Forcing a named index to be used as the index associated with a primary key or a foreign key. Here is how.

Cause

System generated names for primary and foreign key indexes and constraints.

Answer

There are times that you may want to specify the name of the index associated with a foreign key constraint or a primary key constraint rather than having one generated by the engine. You may, for instance, want to use the index name as part of an optimizer directive to be used on the same table in more than one instance.

To specify a name for the index associated with a primary key constraint or a foreign key constraint do the following:

    1. Create the table without including the PRIMARY KEY or FOREIGN KEY clause. 

    2. Create a unique index on the columns used by the primary key or foreign key you want to create.
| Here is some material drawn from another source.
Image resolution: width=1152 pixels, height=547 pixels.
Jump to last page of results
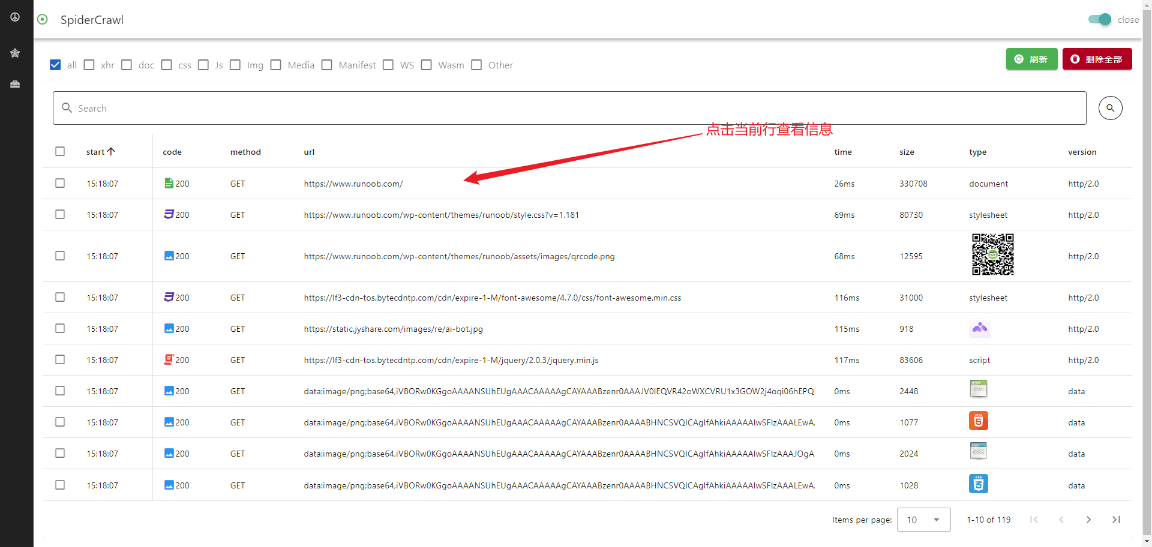click(1116, 519)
This index will be the one that will be used by your primary key or foreign key constraint. 

      Example: 

      If you are going to create a primary key on the columns col1 and col2 of a table named tab2 and you want the index to be named ixtab2 you would use this statement to create the index: 
        CREATE UNIQUE INDEX ixtab2 on tab2(col1,col2);


    3. Alter the table to add the primary key or foreign key constraint. The engine will detect that a unique index already exists on the columns and use that index automatically.


      Example: 

      Continuing the previous example, the following ALTER TABLE statement would create primary key constraint that uses the index ixtab2: 
        ALTER TABLE tab2 ADD CONSTRAINT PRIMARY KEY(col1,col2);

If you place both a primary key constraint and a foreign key constraint on the same columns of a table then both constraints will use the same index.